Completing the four-actor play was Juanita Al-Dahhan as the boss Carter, a role which was much awaited in the play and, although the script gave very little to work with, was hammed up to almost the level of pantomime.  The acting on display was highly commendable throughout, yet in some ways the actors were let down by the fact they had such parodies of characters to embody, leaving little they could do to really make the characters their own.

It has to be noted that some of the language used in the play is needlessly disparaging, particularly in the insults relating to disability hurled by the characters at Thomas, which could have been removed from the script.  Whilst much of this may have been intended as reflection of a toxic culture of corporate politics, terms were dated and offensive, detracting from the quality of the actors and undermining any artistic ambiguity and discussion points over whether the actions of the characters seemed moral.  Simply put, it was far too easy to empathise with one of the characters and far too easy to find the rest of the cast abhorrent as individuals.  It felt a missed opportunity that there was little to study other than three hysterically awful individuals in one specifically hysterical office, rather than a wider indictment of a darker side of capitalism and office politics as a concept.

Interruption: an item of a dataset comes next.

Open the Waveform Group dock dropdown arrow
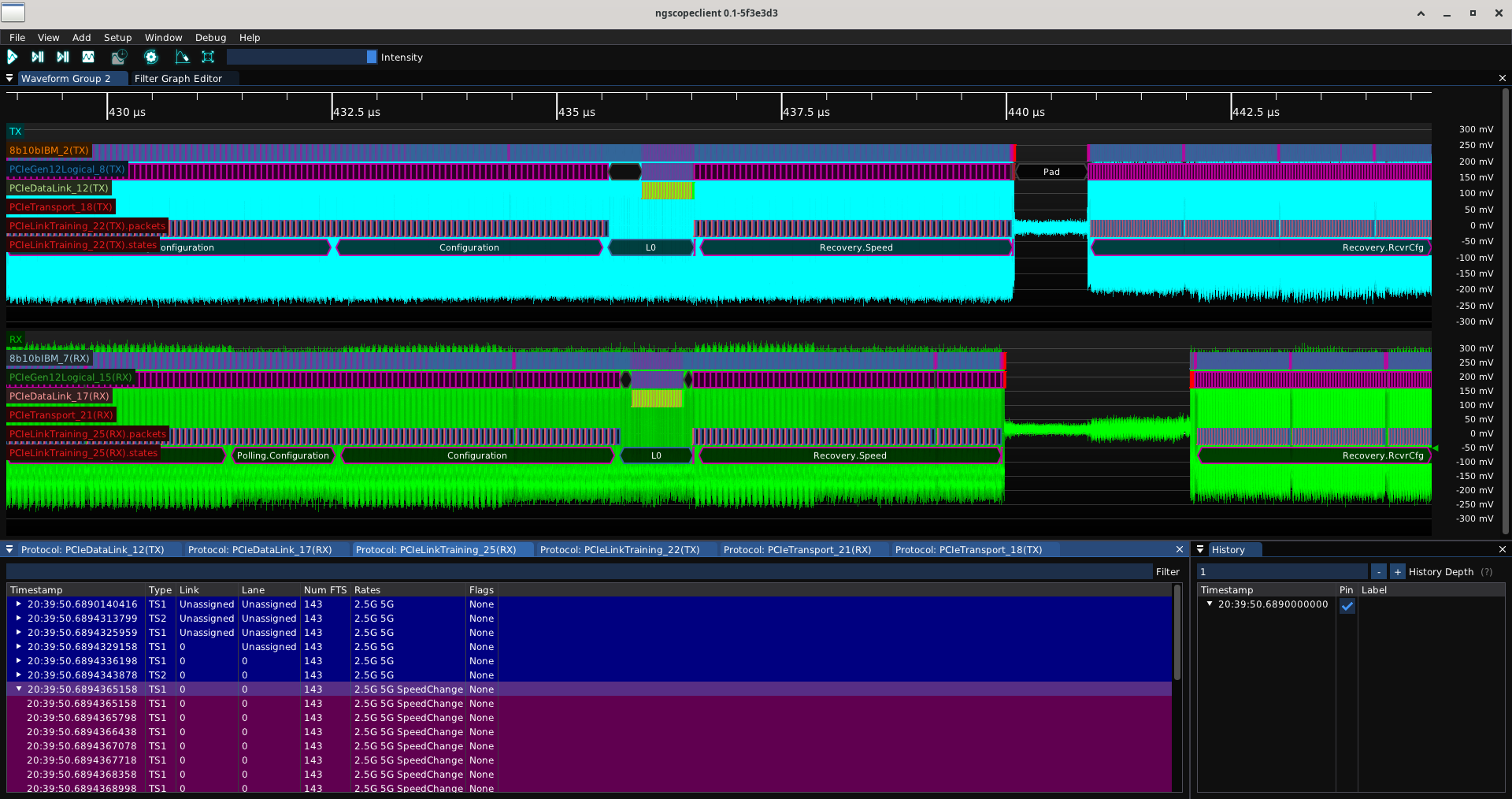Viewport: 1512px width, 799px height. [9, 78]
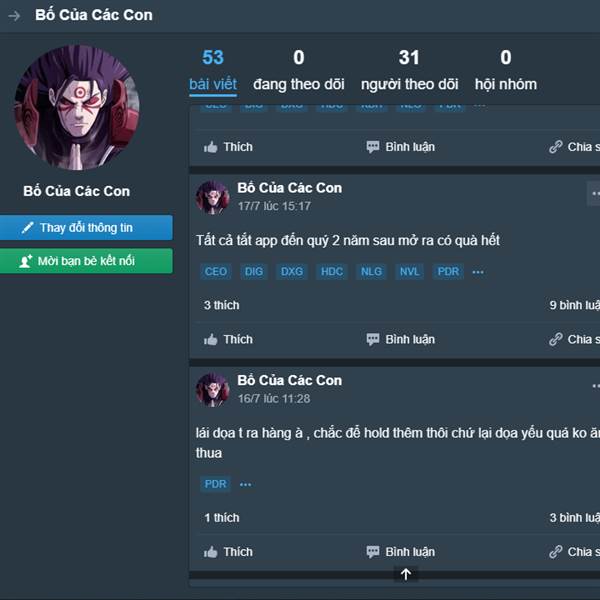This screenshot has height=600, width=600.
Task: Switch to the bài viết tab
Action: (213, 71)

Overall, Bull was a relatively unique and full-on set up for a play that became increasing difficult to watch as the characters played out a dystopian scene from the cutting room floor of The Apprentice, though (probably thankfully) Sir Alan Sugar was nowhere to be seen on this occasion.  Indeed, it is a credit to the cast that they created this unease from the bounded characters they had in this dramatic workplace, and as a study of the dynamics of a dysfunctional office team it served its purpose and was carried out expertly.  Detracting from this was a sense that the play and the script itself felt confused with a dialogue seeming to far too hastily labelled bad and good at the individual level, which felt far removed from any examining of the evil of capitalism which was purported to be the bigger moral message of Bull.  Perhaps this was a deliberate debate left for the audience to ponder: is it the individual influencing the behaviour of the system, or the system influencing the behaviour of the individual?  I considered this ambiguity uncertain, but on the strength of the performances of these hateable characters alone I was certain that I didn’t want to work in the team at the corporate centre of Bull, as I escaped the Hampton Hill Theatre to the relative safety of the streetlights of suburbia on an unambiguously chilly evening.